Leave out the pictures and repeat exactly the lines from the one containing "is (1232, 969)." through the end of the records.
• • •
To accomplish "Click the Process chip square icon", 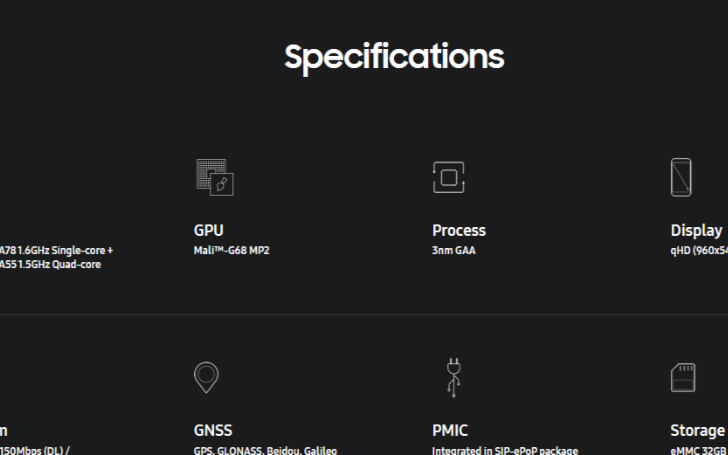I will (x=448, y=177).

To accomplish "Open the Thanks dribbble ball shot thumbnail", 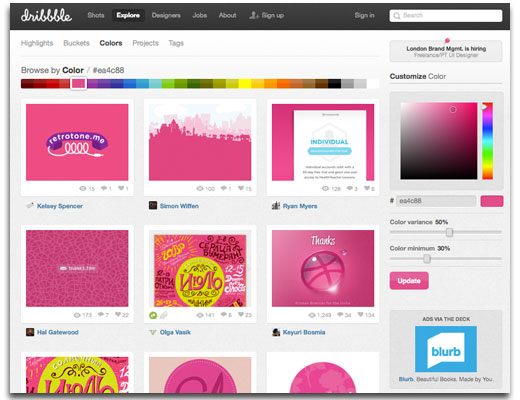I will 323,268.
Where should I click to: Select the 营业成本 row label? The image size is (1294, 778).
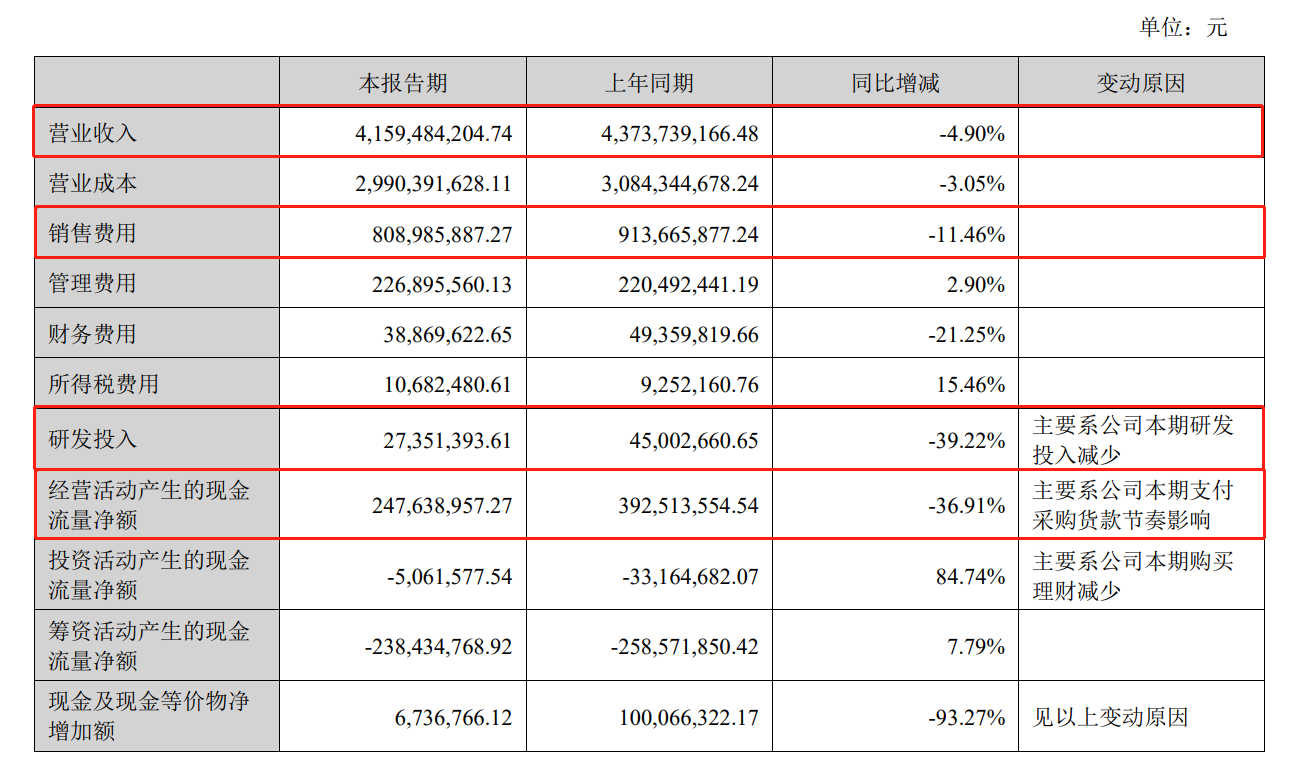(93, 184)
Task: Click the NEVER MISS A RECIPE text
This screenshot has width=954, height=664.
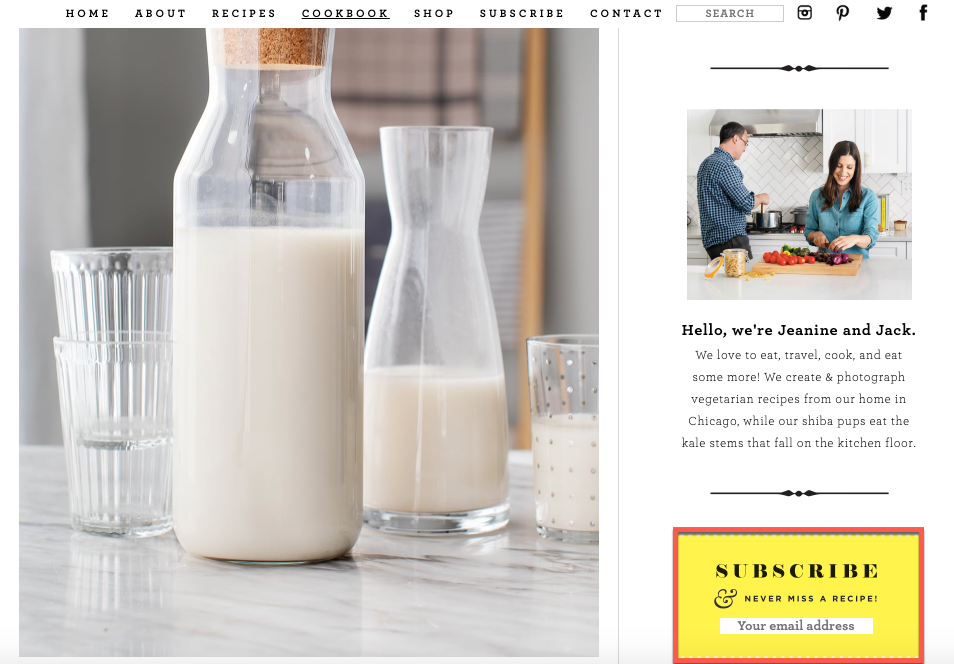Action: [811, 599]
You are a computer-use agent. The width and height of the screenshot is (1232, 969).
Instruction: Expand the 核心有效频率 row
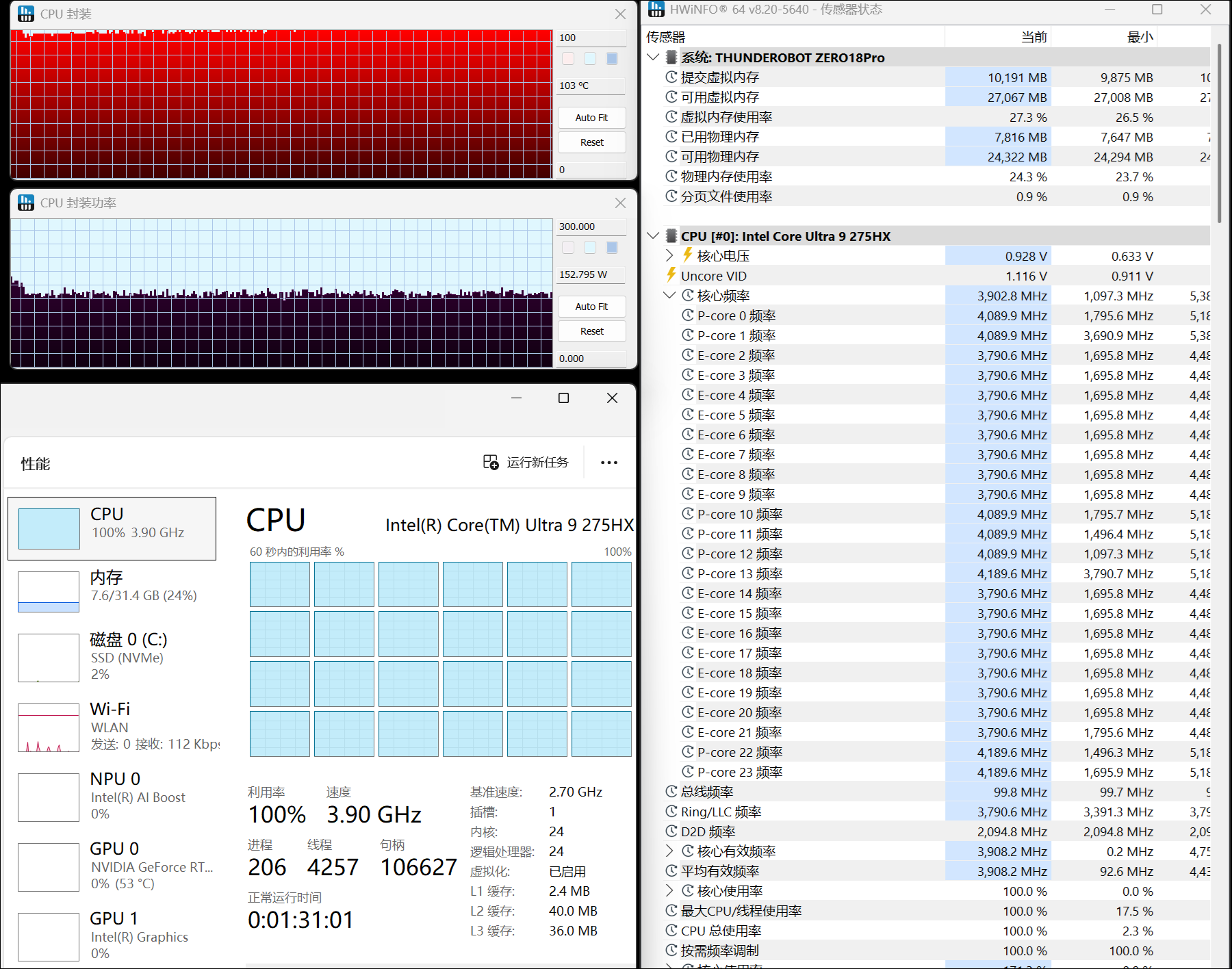(x=669, y=851)
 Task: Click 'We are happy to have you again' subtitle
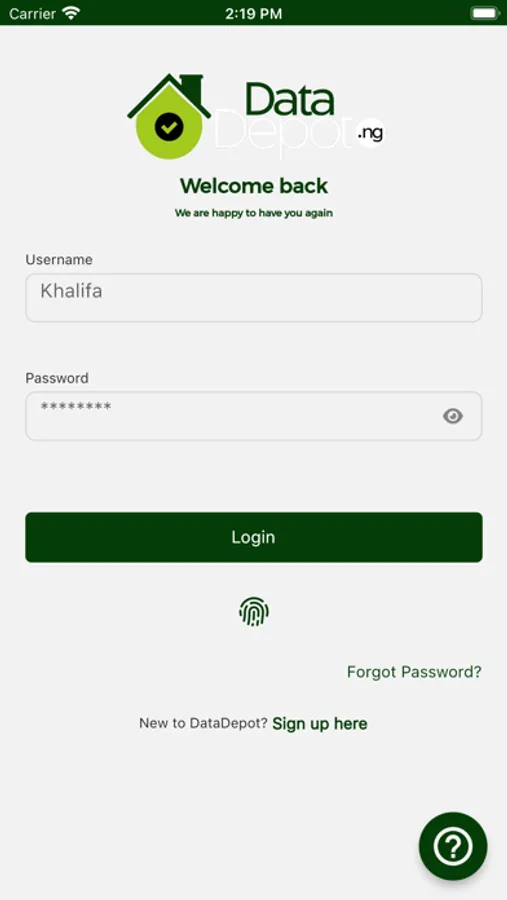click(x=254, y=213)
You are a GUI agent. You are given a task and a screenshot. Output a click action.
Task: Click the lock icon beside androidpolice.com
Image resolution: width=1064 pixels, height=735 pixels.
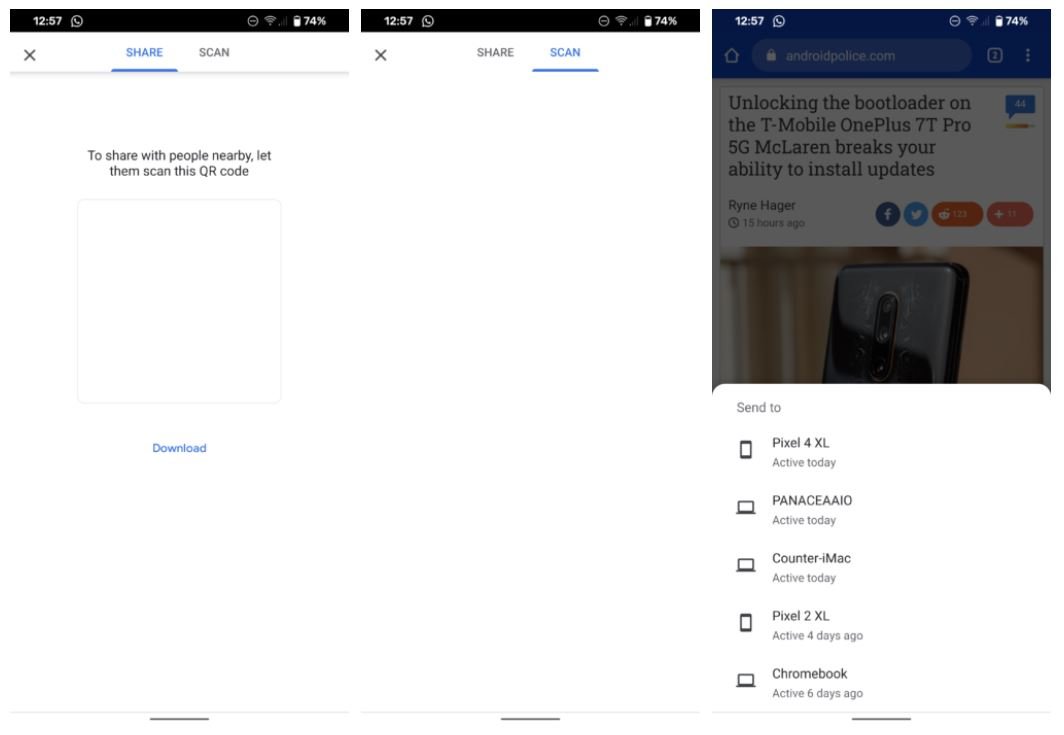click(x=771, y=56)
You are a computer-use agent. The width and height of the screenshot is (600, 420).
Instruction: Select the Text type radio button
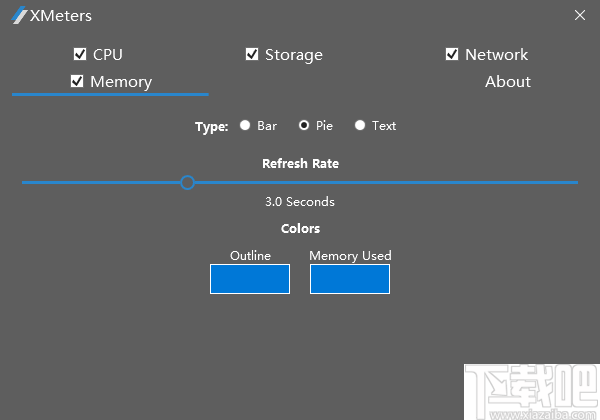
• • •
• [Exercise output]:
You are a computer-use agent. The width and height of the screenshot is (1232, 969).
Instruction: Expand the 核心有效频率 row
(x=669, y=851)
 Task: Click 'We are happy to have you again' subtitle
click(x=254, y=213)
You are a GUI agent. You are given a task and a screenshot. Output a click action.
Task: Click the lock icon beside androidpolice.com
Image resolution: width=1064 pixels, height=735 pixels.
click(x=771, y=56)
You are a computer-use agent. The width and height of the screenshot is (600, 420).
Instruction: Select the Text type radio button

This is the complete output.